Dans ses pérégrinations forestières autant que nocturnes, Cookie tombe sur un Chinois nu, King Lu, qui fuit une bande d’assassins russes après avoir réussi à tuer l’un d’entre eux. Entre les deux hommes va se nouer une indéfectible amitié, comme il n’en naît qu’entre les outsiders qui n’ont d’autre choix que la solidarité. Ils décident tous deux de s’installer dans la petite ville la plus proche et de tenter de s’y faire une place. Quand on dit « ville », c’est un bien grand mot : à cette période qui correspond aux débuts de la conquête de l’Ouest, les rares pionniers vivent dans des cabanes de guingois, faites de rondins et autres matériaux de récup, et pataugent les trois-quart du temps dans la boue, manquant de tout, se faisant une joie du moindre petit plus qui vient améliorer l’ordinaire. Et justement Cookie a un talent qui vaut de l’or : il fut un temps pâtissier, et ses petits gâteaux vont faire le bonheur des rudes gars du coin. Et quand les deux amis apprennent que le notable du bourg, qui se fait fort de maintenir dans sa demeure un semblant – assez ridicule – de standing britannique, est l’heureux propriétaire de la toute première vache introduite en Amérique, ils vont se dire que s’ils parviennent à lui chiper chaque jour un peu de lait, les gâteaux seront bien meilleurs et se vendront mieux et plus cher…

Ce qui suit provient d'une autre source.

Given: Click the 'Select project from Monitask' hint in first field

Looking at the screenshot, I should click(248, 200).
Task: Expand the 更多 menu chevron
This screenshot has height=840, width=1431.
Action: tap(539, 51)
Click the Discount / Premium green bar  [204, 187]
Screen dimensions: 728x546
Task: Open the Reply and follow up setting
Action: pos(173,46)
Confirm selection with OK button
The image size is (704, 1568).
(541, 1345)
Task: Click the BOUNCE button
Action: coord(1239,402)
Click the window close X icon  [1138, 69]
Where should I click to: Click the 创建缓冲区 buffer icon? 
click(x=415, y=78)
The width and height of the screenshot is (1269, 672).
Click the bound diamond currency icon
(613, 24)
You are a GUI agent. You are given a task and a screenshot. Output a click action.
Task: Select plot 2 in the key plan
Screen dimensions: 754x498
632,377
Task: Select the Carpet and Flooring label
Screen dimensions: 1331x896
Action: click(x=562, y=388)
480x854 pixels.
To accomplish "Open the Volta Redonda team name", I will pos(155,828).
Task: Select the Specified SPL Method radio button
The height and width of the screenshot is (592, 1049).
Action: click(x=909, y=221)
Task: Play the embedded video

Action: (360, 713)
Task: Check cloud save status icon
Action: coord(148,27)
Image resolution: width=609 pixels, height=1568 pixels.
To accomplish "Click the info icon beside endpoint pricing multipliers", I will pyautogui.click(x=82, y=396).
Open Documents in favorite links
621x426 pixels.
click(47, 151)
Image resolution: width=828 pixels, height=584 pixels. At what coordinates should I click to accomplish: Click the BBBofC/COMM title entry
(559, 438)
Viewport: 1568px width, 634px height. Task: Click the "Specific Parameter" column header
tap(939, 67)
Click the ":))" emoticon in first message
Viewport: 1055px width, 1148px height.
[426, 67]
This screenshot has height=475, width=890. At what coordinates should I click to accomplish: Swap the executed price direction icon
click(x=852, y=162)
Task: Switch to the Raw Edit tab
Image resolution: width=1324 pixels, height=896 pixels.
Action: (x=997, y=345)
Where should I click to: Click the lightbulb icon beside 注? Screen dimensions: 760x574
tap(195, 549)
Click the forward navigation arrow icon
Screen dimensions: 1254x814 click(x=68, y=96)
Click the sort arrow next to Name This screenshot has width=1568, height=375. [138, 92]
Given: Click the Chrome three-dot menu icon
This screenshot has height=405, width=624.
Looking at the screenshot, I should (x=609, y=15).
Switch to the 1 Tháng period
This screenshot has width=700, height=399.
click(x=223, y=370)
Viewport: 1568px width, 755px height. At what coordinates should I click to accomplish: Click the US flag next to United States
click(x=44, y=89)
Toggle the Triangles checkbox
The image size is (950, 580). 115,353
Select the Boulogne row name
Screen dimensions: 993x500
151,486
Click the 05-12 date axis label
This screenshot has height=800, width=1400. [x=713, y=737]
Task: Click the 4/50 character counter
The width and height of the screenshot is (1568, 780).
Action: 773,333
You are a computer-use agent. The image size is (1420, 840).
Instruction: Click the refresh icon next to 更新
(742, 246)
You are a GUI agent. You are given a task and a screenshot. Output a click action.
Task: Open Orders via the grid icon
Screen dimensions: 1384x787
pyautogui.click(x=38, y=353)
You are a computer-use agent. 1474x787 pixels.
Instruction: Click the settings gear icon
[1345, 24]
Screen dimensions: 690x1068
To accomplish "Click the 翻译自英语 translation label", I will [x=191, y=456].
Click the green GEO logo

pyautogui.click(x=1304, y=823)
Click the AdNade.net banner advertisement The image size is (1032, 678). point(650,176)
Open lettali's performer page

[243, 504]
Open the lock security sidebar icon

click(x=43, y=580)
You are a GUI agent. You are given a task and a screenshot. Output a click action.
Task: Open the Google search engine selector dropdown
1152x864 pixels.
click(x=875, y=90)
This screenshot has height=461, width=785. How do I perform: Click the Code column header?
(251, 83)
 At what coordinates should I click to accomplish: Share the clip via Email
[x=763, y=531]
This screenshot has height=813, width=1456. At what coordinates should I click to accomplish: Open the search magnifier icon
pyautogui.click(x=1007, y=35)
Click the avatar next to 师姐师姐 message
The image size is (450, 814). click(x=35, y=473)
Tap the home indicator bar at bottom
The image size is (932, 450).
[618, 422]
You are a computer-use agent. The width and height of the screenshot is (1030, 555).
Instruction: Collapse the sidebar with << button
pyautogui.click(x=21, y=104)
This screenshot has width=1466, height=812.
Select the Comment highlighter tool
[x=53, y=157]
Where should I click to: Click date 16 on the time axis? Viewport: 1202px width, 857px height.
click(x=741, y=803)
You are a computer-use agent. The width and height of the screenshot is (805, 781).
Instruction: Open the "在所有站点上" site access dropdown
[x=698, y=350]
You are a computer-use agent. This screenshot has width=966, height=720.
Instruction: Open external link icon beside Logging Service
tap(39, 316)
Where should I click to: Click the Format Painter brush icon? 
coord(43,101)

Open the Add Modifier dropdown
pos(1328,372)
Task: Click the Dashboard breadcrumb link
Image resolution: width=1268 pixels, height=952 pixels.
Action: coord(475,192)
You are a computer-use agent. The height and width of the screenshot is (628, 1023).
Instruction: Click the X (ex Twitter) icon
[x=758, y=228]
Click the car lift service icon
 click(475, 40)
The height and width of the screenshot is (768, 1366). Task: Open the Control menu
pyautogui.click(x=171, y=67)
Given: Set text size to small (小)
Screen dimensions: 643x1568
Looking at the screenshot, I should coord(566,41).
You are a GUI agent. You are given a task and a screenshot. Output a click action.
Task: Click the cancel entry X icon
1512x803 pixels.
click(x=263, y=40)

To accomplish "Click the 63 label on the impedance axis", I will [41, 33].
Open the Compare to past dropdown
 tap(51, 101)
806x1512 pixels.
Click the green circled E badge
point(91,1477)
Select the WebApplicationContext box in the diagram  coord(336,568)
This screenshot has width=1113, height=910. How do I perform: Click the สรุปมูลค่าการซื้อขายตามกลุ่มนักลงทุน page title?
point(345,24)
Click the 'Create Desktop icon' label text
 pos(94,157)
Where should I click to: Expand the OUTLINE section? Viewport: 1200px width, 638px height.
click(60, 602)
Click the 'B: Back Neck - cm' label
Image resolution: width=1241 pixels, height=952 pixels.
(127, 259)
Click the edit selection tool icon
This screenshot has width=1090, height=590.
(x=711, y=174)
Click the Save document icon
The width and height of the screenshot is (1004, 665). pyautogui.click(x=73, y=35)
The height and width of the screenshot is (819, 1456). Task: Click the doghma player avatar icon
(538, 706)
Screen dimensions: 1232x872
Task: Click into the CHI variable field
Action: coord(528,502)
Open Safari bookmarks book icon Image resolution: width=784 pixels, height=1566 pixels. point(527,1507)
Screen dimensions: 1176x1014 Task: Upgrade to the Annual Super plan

À partir d’une intrigue minimaliste qui s’avère pourtant trépidante, la grande Kelly Reichardt, déjà réalisatrice en 2010 d’un premier western singulier et magnifique, La Dernière piste, nous plonge au cœur du mythe américain par excellence, celui qui retrace le parcours et le destin des pionniers des origines. Elle montre superbement leur vie quotidienne, leur solidarité, leurs liens très forts grâce auxquels ils renversent… on ne dira pas des montagnes, ils n’en ont pas l’ambition, mais des collines, des talus, des buttes… c’est déjà beaucoup. Elle décrit bien aussi ce monde d’avant le génocide indien, quand les nouveaux arrivants devaient négocier avec les autochtones, ne serait-ce que pour assurer leur survie. Comme dans La Dernière piste, Kelly Reichardt délaisse le cinémascope, l’image large généralement – et paresseusement – associée au western, et choisit le format standard proche du carré, qui serre au plus près les personnages, nous les rend plus proches. Ce qui ne l’empêche nullement de magnifier une nature grandiose et encore inviolée, avant que les paysages de l’Ouest ne soient transformés en immenses corrals à chevaux ou en réserves géantes de biftecks sur pattes – à cet égard, le caractère unique de la vache qui donne son titre au film est particulièrement symbolique. On devine en toile de fond la naissance du capitalisme sur lequel se construira l’Amérique tout en détruisant la nature et une partie de ses habitants, et cette humble histoire d’amitié, de vache et de gâteaux nous éblouit, lumineuse et poétique.